◆ Source passage:

Via Quick Hits, over at Common Dreams, Jeff Cohen argues that the "Netroots" should have made a stronger demand on H.R. 676, which would have led to a better public option. It is not a new idea, but I am quoting it here because of a major hole in its overall theory of change:
Had liberal groups sent out millions of emails building a movement that posed an existential threat to the health insurance industry, Sen. Baucus and Blue Dog Democrats and their corporate healthcare patrons might well be on their knees begging for a comprehensive public option - to avert the threat of full-blown Medicare for All.(...)
To win serous reforms, we need activist leaders who are tough-minded progressives making maximum demands for reforms that truly address our nation's problems. Leave the inside-the-Beltway deal-making to the politicians, properly frightened and moved by the roar of mass movements.
Given that he is complaining entirely about the leadership here, Cohen has an extremely top-down view of the diffuse, decentralized netroots (a word that he oddly capitalizes). He is also conflating two worthy, but distinct, ideas with one another. Frightening politicians into progressive action via mass movements and making more progressive demands are not the same thing, and have no causal relationship with each other.

◆ Recorded data:
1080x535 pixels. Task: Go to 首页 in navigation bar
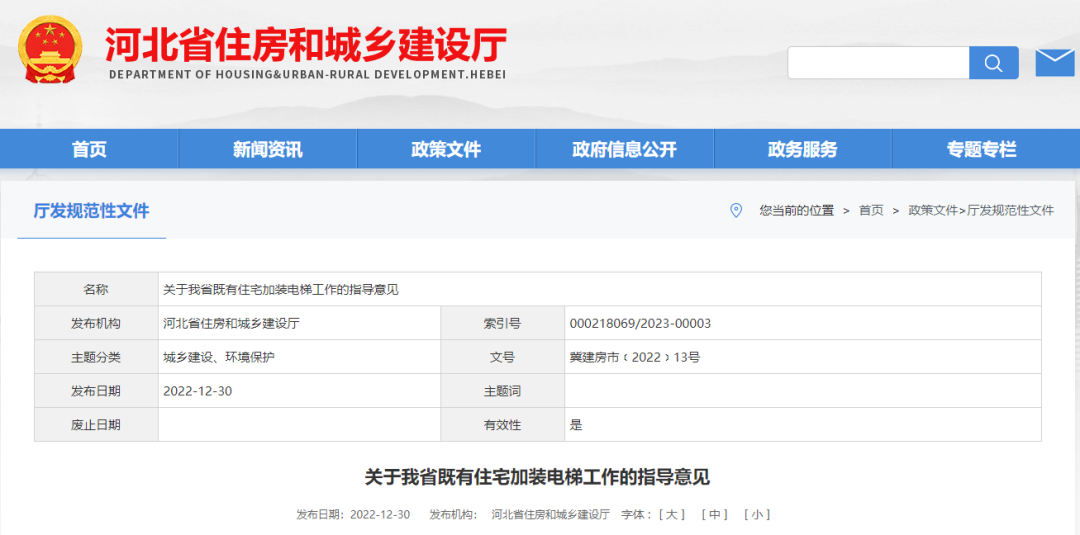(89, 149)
* * *
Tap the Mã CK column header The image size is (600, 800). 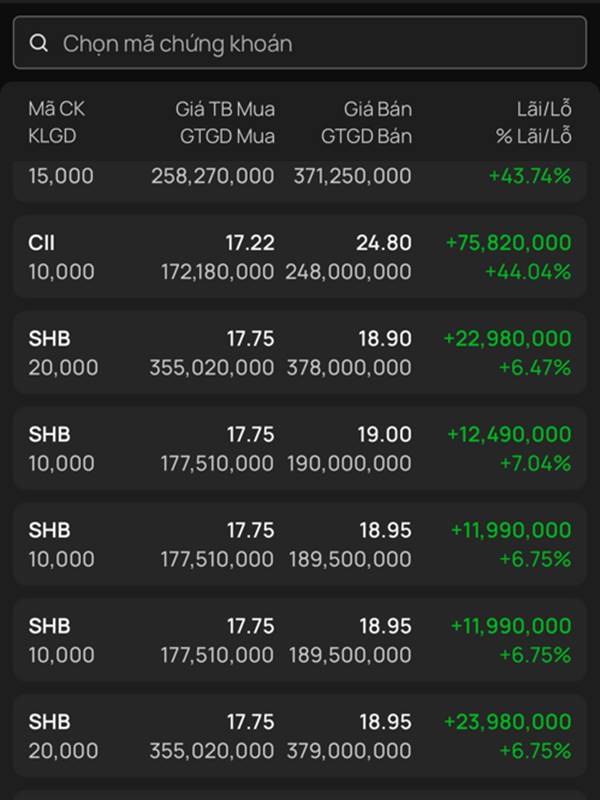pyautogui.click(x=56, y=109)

◆ What to do:
1) Translate this sentence from the commentary on Jeff Cohen's netroots argument into Spanish: "Frightening politicians into progressive action via mass movements and making more progressive demands are not the same thing, and have no causal relationship with each other."
2) Write the next paragraph of the commentary on Jeff Cohen's netroots argument, picking up after its final sentence.
The listing is separate material and has no connection to the commentary on Jeff Cohen's netroots argument.

◆ Responses:
1) Asustar a los políticos para que tomen medidas progresistas mediante movimientos de masas y plantear demandas más progresistas no son lo mismo, y no tienen ninguna relación causal entre sí.

2)
My experience in politics has taught me that it is impossible to influence politicians unless they are frightened of you. Over the past couple years, the only votes we have managed to flip on major legislation have come as a result of either strong swings on public opinion (as happened in Iraq from 2004-2006), or from spending resources on advertisements and / or primary challenges (click here, here and here for a few examples). That the House quickly passed executive bonus compensation in the wake of the AIG bonus scandal is another good example. Non-progressive politicians will only act progressive when they are afraid doing otherwise will cost them something of great value (such as their jobs).
I also agree that it is best to start from the strongest possible negotiating position. If you pre-compromise your demands, then it is likely you will lose more ground in the negotiating process than those who do not. This is both because you have demonstrated a willingness to cave, and because you have already lost ground in the process.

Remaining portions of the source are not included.